Inaction + Funding Cuts = Sabotage

Washington, DC – After former Congressman Patrick Kennedy, a member of President Trump’s Opioid Commission, said this Administration’s “efforts to address the epidemic are tantamount to reshuffling chairs on the Titanic,” and other leading advocates spoke out against the Administration’s nonresponse, Protect Our Care Campaign Director Brad Woodhouse released the following statement:

“With members of Trump’s own commission decrying the President’s non-response to the raging opioid epidemic, Republicans must finally face up to this Administration’s failure to confront the nation’s most urgent health care crisis. Despite his campaign-trail promises, Trump has done worse than nothing: his attacks on the Affordable Care Act, Medicaid, and the Office of National Drug Control Policy are actively sabotaging Americans’ access to addiction treatment. Enough is enough: Congressional Republicans need to end their partisan war on health care, stand up against President Trump’s sabotage, and put their money where their mouths are on the opioid epidemic – or else admit that they are making this crisis worse.”

Opioid commission member: Our work is a ‘sham’

CNN // Wayne Drash and Nadia Kounang // January 23, 2018

The Republican-led Congress has turned the work of the president’s opioid commission into a “charade” and a “sham,” a member of the panel told CNN. “Everyone is willing to tolerate the intolerable — and not do anything about it,” said former Democratic Rep. Patrick Kennedy, who was one of six members appointed to the bipartisan commission in March. “I’m as cynical as I’ve ever been about this stuff.”

Trump has had a year to confront the opioid epidemic. He’s done almost nothing.

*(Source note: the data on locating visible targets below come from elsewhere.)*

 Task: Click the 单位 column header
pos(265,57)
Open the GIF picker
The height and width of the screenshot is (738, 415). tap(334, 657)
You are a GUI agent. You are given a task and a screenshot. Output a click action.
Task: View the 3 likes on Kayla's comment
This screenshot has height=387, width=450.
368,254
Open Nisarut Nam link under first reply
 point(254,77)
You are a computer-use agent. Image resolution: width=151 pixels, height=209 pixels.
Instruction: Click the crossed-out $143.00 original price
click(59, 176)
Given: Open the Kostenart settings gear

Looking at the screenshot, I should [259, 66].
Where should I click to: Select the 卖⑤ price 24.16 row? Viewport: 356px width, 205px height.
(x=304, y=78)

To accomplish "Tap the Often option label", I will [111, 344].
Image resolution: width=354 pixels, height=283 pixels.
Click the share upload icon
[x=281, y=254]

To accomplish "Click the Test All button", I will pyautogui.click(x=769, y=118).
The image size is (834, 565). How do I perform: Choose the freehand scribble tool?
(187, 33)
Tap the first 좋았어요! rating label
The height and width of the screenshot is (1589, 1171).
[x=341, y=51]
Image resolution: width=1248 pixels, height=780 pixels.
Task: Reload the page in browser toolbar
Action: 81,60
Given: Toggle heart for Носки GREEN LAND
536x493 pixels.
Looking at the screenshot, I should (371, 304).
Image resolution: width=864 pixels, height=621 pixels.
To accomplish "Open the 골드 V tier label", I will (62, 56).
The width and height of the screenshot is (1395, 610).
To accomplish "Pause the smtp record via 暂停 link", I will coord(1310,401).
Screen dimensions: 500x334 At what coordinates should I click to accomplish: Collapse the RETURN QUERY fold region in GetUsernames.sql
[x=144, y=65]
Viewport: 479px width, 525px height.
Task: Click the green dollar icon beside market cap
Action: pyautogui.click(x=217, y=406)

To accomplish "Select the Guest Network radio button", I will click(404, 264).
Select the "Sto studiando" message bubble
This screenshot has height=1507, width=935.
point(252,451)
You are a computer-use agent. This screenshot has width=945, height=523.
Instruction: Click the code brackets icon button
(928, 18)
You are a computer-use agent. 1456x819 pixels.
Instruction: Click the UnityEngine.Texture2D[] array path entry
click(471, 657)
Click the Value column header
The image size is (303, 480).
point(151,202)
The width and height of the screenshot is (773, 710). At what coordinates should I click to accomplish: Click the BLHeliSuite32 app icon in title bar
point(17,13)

Vox // German Lopez //  Jan 23, 2018, 8:00am

If you listen to President Donald Trump’s words about the opioid epidemic, he seems to understand it’s an emergency. He declared it as one late in 2017. And he has repeatedly promised, as president and on the campaign trail, that he will do something about it — that he would “spend the money,” and that “the number of drug users and the addicted will start to tumble downward over a period of years.” If you look at Trump’s actions, well, it’s a very different story. There has been no move by Trump’s administration to actually spend more money on the opioid crisis. Key positions in the administration remain unfilled, even without nominees in the case of the White House’s drug czar office and the Drug Enforcement Administration (DEA). And although Trump’s emergency declaration was renewed last week, it has led to essentially no action since it was first signed — no significant new resources, no major new initiatives.